Poco
Rusty Young got his musical start in Böenzee Cryque, a Denver-based band whose odd moniker was inspired, perhaps apocryphally, by the local business sign on an appliance store. Getting local airplay, a single got placed with Uni Records, and “Still in Love with You Baby”/ “The Sky Gone Gray” went to No. 1 on the hit list of KIMN, the dominant Top 40 station in Denver, in April 1967.
Böenzee Cryque went to Los Angeles, where the group promptly broke up, and Young found himself playing pedal steel guitar on sessions for Buffalo Springfield’s “Kind Woman.” In 1968, with Springfield in disarray, two members, Richie Furay and Jim Messina, quickly set about assembling a band of their own. They recruited Young, who called in two buddies from Colorado—George Grantham, also from Böenzee Cryque, and Randy Meisner, who came from a rival band, the Poor, to play drums and bass, respectively. The new band originally called itself Pogo, but Walt Kelly, the creator of the Pogo comic strip, sued.
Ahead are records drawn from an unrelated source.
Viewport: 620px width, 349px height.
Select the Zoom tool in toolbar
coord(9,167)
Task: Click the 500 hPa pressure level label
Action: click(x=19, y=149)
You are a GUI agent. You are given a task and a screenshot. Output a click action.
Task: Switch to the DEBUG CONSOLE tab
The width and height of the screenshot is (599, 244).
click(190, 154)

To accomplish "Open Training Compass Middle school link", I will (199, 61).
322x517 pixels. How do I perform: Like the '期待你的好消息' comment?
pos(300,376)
Poco started out with great commercial promise. Then Meisner left to co-found the Eagles, and guitarist Messina slipped into the Poco bass slot until Timothy B. Schmit signed on in February 1969. In November of that year, Messina split to form a prosperous duo with Kenny Loggins, and guitarist Paul Cotton stepped in to sing and play guitar. In 1973, Furay departed to form the Souther-Hillman-Furay Band. It was a near-mortal jolt to the group.
Poco plugged on for the next three years, recording such classics as Schmit’s “Keep On Tryin’,” Young’s “Rose of Cimarron” and Cotton’s “Indian Summer.” They watched the Eagles adopt the group’s sound and emerge as the triumphant synthesis of L.A. country-rock. “We had such a tremendous influence,” Young allowed.
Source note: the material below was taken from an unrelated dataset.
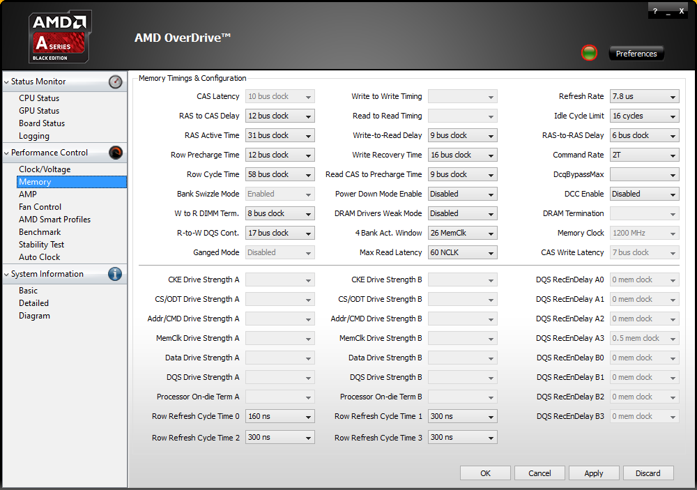Screen dimensions: 697x490
Task: Expand the System Information section
Action: [x=6, y=274]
When Meisner left the Eagles and retired to his native Nebraska, Schmit quit Poco to take his place. Young alone remained of the original lineup. He, with Cotton, had had it with Poco—they were going to start the Cotton-Young Band and were writing songs for and auditioning female singers, “like a Fleetwood Mac situation.”
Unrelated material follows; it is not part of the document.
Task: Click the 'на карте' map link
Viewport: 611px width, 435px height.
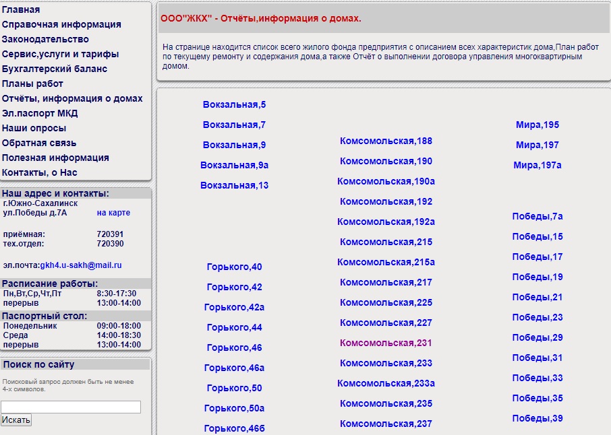Action: (x=113, y=213)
But the band recruited keyboardist Kim Bullard and an English rhythm section, Steve Chapman on drums and Charlie Harrison on bass, to take on the road for a final tour, releasing one more record as Poco in 1979. With Legend, its 14th album, Poco finally cracked the top of the charts—the breakthrough, at last.
Legend resurrected the Poco spirits. Young, fittingly, wrote and sang on the gold album’s surprise hit single, “Crazy Love.” Cotton’s “Heart of the Night” was a second Top 20 hit—not bad for a band that some had written off as a dusty anachronism of the country rock era.
“A lot of people helped and did us favors and went out on a limb for us over the years,” Young said. “We couldn’t let them down. We owed them something. We believed in the value of the future, not the past.”
Poco disbanded five years later. Young moved to Nashville in 1985, hoping to follow such country-rockers-gone-country as the Nitty Gritty Dirt Band and Michael Murphey onto the charts—“a Colorado boy battling the bugs and humidity, staying out of the ballpark for a while, waiting to see what’s going to happen in country and rock music.”
Young orchestrated a Poco reunion of the five original members in 1989, and the band’s Legacy was certified gold.
“I thought it would be interesting to put it back together, and I missed my original partners. Things were never as exciting as that first period coming out of Colorado.”